Nella suggestiva cornice di Campo de’ Fiori, la rassegna “Il cinema argentino festeggia i 150 anni d’Italia” ha attratto al Farnese i numerosissimi amanti della cultura di questa nazione dal nome ispirato ai riflessi argentei del Rio de la Plata, che peraltro, l’anno scorso, si è aggiudicata L’Oscar per il miglior film straniero con il malinconico noir Il segreto dei suoi occhi (2009).
Organizzato dall’Ambasciata della Repubblica Argentina e dall’INCAA in collaborazione con il RIFF Rome Independent Film Festival, l’evento cinematografico ha presentato dal 31 maggio al 4 giugno alcuni biopic celebrativi dei protagonisti storici di questo Paese come Belgrano (2010) di Sebastiàn Pivotto ed Eva Peròn (1996) di Juan Carlos Desanzo, ma anche pellicole sorprendentemente intriganti come La mirada invisible (2010) di Diego Lerman, già proiettata a Cannes nella Quinzaine des Realisateurs, e El hombre de al lado (2009) di Mariano Cohon e Gastòn Duprat, premiato per la fotografia al Sundance Film Festival.

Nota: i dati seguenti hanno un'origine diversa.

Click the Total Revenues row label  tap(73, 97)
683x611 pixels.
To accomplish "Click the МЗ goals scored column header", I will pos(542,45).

Il film d’apertura è un ritratto non molto convincente dell’eroe indipendentista Manuel Belgrano, di cui si mostrano con maggiore insistenza le rinunce alla vita privata, al matrimonio e alla paternità, piuttosto che le importanti vittorie riportate nel 1813 contro la dominazione spagnola, in modo che la battaglia di questo padre fondatore dell’Argentina, con i personali sensi di colpa, sembra addirittura più aspra di quella sul campo. Non riesce a commuovere lo spettatore neanche l’opera che il regista Desanzo ha dedicato all’attraente e combattiva moglie del presidente Juan Domingo Peròn, con una sceneggiatura prolissa e un po’ troppo sbilanciata su quella malattia che ostacolò inesorabilmente l’azione politica della donna tanto amata e chiamata dal popolo argentino “Evita”.
Di notevole maestria tecnica e narrativa, invece, La mirada invisible, che con i suoi colori freddi e desaturati cattura saldamente lo sguardo e trascina nelle dolorose contraddizioni di chi ha vissuto il periodo più triste della storia argentina. Il film è ambientato a Buenos Aires nel 1982, ultimo anno di quella dittatura militare che si macchiò della scomparsa di trentamila persone con lo scopo di eliminare qualunque forma di dissidenza nel paese. Giovane sorvegliante di un rigido collegio, Marita (Julieta Zylberberg), che con la sua figura magra e impeccabile e il suo volto pallido e austero ricorda molto La pianista (2001) di Michael Haneke, convive con la madre e con la nonna, conducendo un’esistenza repressa e nutrendo segrete pulsioni voyeuristiche sul luogo di lavoro. All’assenza della figura paterna, forse causata dalla repressione politica, si contrappone l’invadenza sempre più assillante del capo dei bidelli Biasutto (Osmar Nunez), il quale sembra avere trascorsi di connivenza con i crimini del regime, fino ad un epilogo di violenza e di vendetta personale, cui fa sapientemente eco soltanto nel sonoro la ribellione montante del popolo.
La rassegna si è chiusa in bellezza con una commedia noir ambientata ai giorni nostri nel quartiere di Buenos Aires, laddove sorge una casa firmata da Le Corbusier, ricercata da turisti e appassionati di architettura. Un giorno, nella vita del proprietario Leonardo (Rafael Spregelburd) irrompe El hombre de al lado, ossia l’uomo della porta accanto, con le fattezze del nerboruto ed arrogante Victor (Daniel Aràoz), deciso a sfondare illegalmente una parete della propria casa per guadagnare un affaccio sulla zona giorno dell’elegante edificio. In questo Nero bifamiliare (2007) di produzione argentina si instaura così un estenuante gioco di forza fra i due vicini che, fra rumori molesti, subdoli regali, minacce e ipocrisie, diverte e fa riflettere il pubblico fino a ribaltare piano piano il parere che ci si può fare della vicenda.